162. That’s how many games are played in the regular season of Major League Baseball. There’s only one All-Star Game—in the middle of the season, played last night—and it’s rightly referred to as a break for the sport that requires more endurance than any other.
Life has come to look too much like an all-star game, with our greatest hits trotted out on LinkedIn, Facebook, Twitter, Instagram and more. And while social media has made it easier to craft perception, we’re often putting the face on just the same at networking events, church (especially church) and family parties.
Façade creation is expensive. It’s inherently limited to the external, the material, and almost always comes with a price tag. It also tends to degrade, both in appearance and value. How much time, effort and money do you expend on your perception engine?
No, life is not an all-star game. It’s grinded out over long and arduous seasons, filled with many highs and lows and sleepless nights spent picking fiberglass-laden tobacco out of our teeth contemplating an oh-for-five game, imagining how we can do better next time.
The highlight for many of the All-Star break, however, is the Home Run Derby, where the game’s biggest sluggers do their worst to cream-puffs tossed by coaches. It’s like batting practice on steroids (pun intended), complete with no fewer than 47 “Back, back, back…and it’s gone!” calls from the Swami himself, Chris Berman.

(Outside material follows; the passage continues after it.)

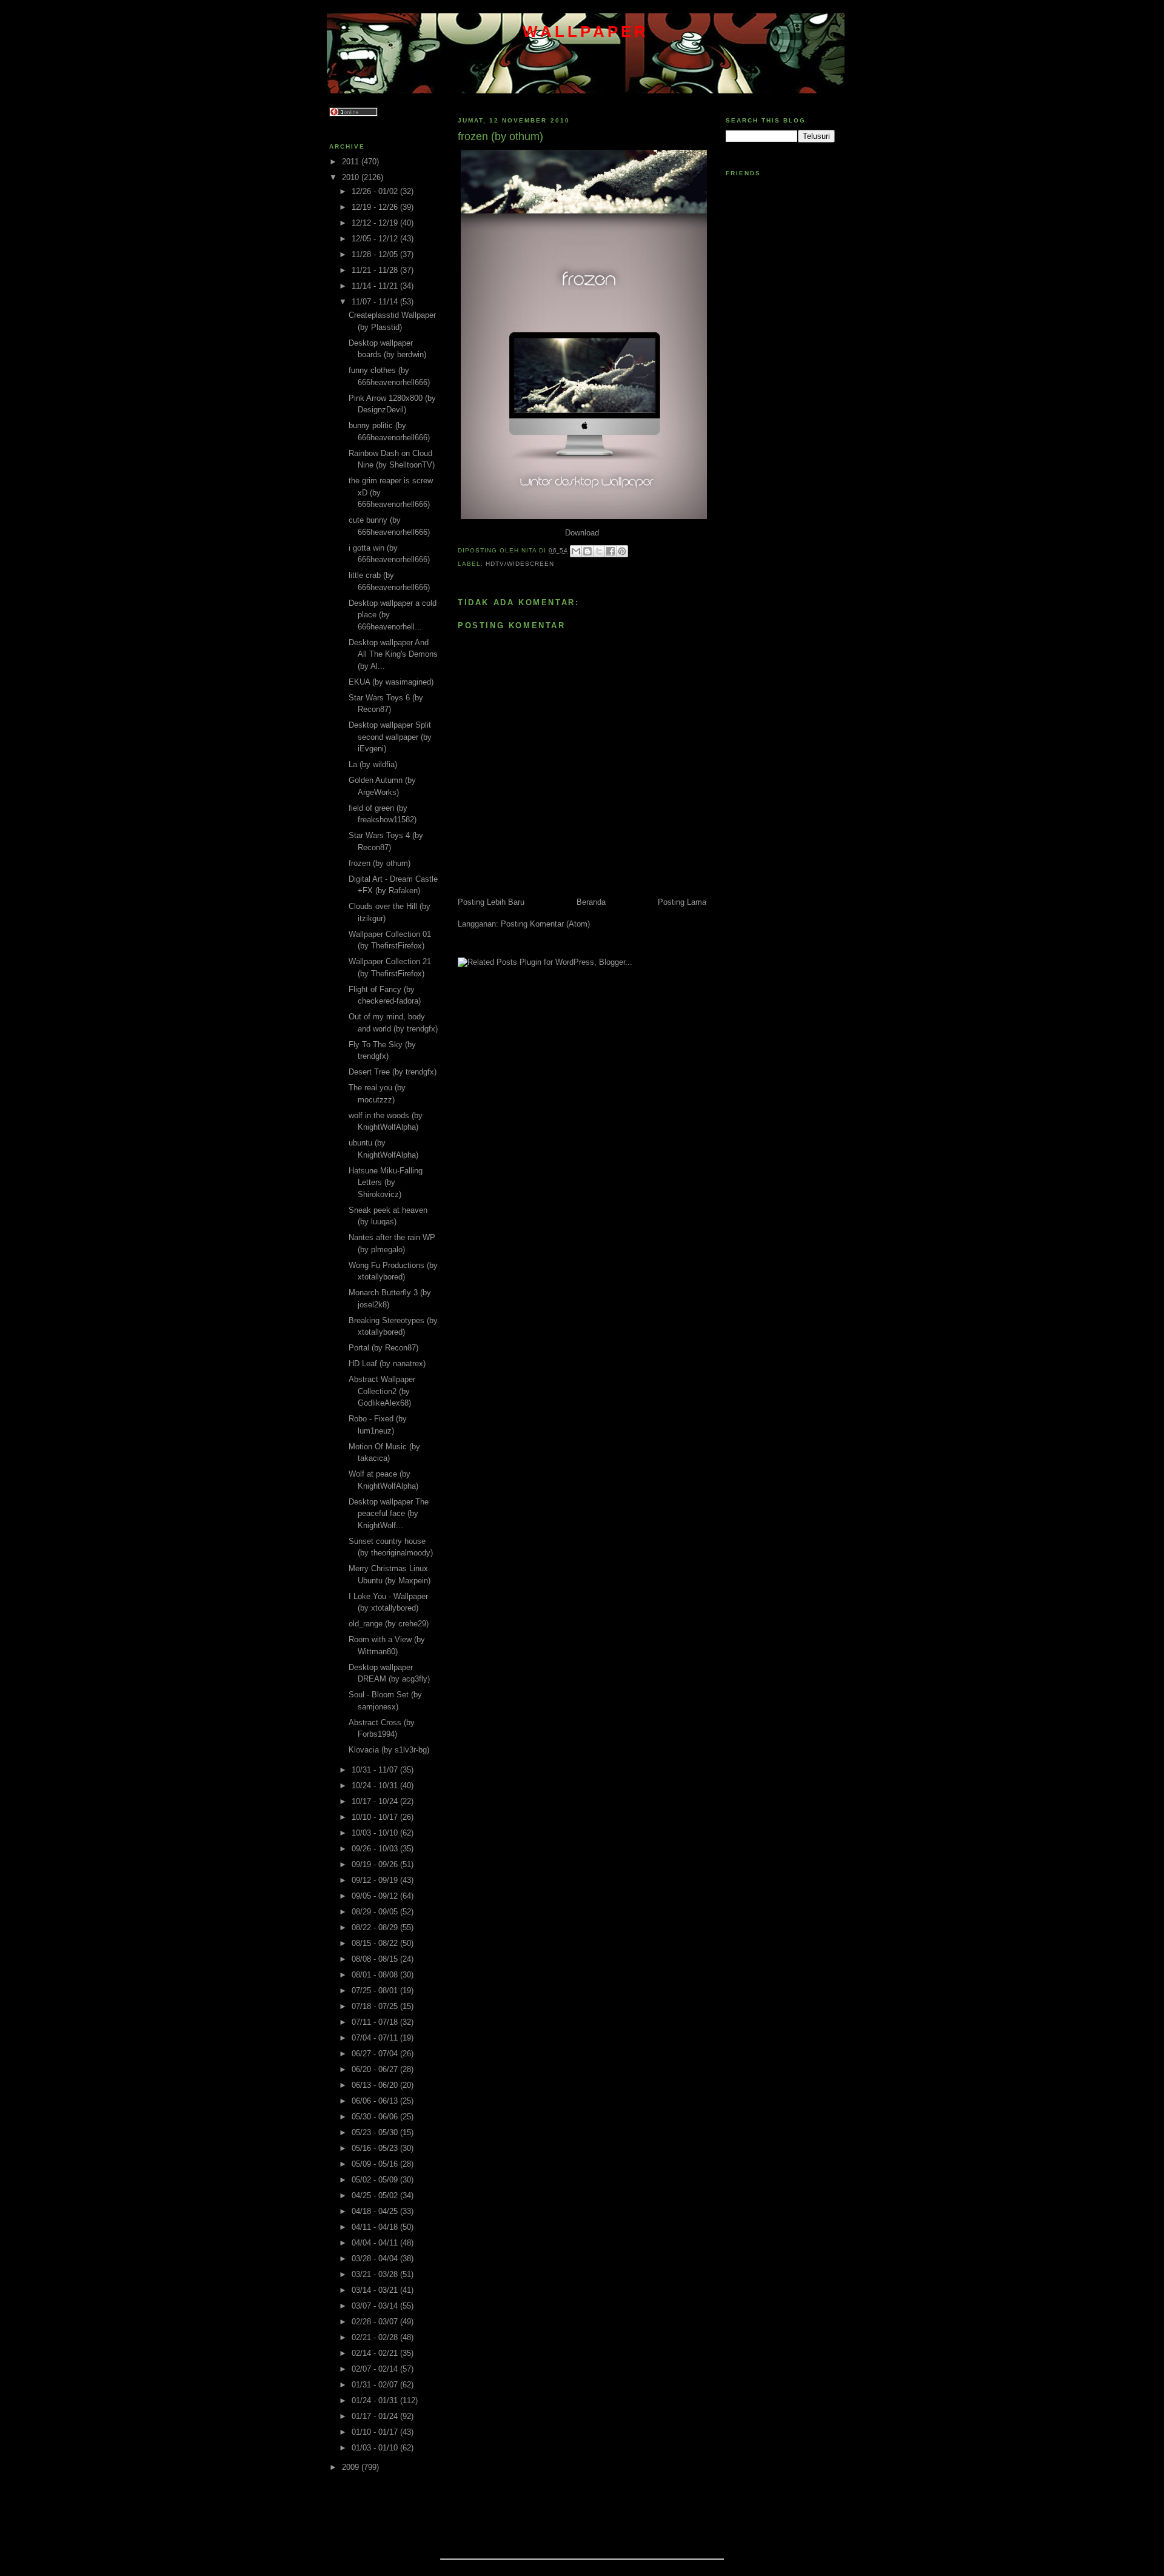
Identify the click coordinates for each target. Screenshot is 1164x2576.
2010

Quite the spectacle.
Too many investors, however, emulate home run derby strategies in their process, swinging for the fences on every pitch. This is problematic for at least two reasons: First, the market’s not pitching balls at half-speed right down the middle. There simply aren’t any no-brainers (Apple) or sure things (real estate). The second reason concentrating your investing on the long-ball is a bad idea is that, well, you’re probably not an all-star. I mean no offense—neither am I. But I’ve been around the business long enough to see (brilliant) grown men brought to tears, exasperated by the apparent futility of their efforts. I know enough to know that I don’t know enough to be a big-league stock picker, and I’m ok with that.
Unfortunately, many on Wall Street have a tendency to overestimate both the power of their swing and their knowledge of the game, and I’m not just talking about the overwhelming majority of mutual funds that underperform their benchmark. Bill Miller, manager of the once-vaunted Legg Mason Value Trust (LMVTX) struck out at the plate so many times in 2008 (most notably in his all-in bet on Bear Sterns) that he inflicted systemic damage to the fund and the very firm he helped put on the map. As investing success persists, it seems, hubris inflates, making these minted sluggers ever more likely to end up walking back to the dugout with their heads hung low.
I’m not just talking about stocks, bonds and mutual funds as investments, either. It’s even easier to deceive ourselves into thinking that an expensive degree or a home priced out of our reach are worthy of a home run swing. Let’s, instead, make a practice of getting on base repeatedly, and allowing someone else’s luck or error to drive us home.
Chris Davis leads the major leagues in home runs with 37 only half-way into the season, but he admitted that it wasn’t actually Oriole Magic (or steroids for you haters). “It was more about consistently putting the bat on the ball, not swinging at balls 14 feet out of the strike zone.” That’s good advice, for baseball and investing.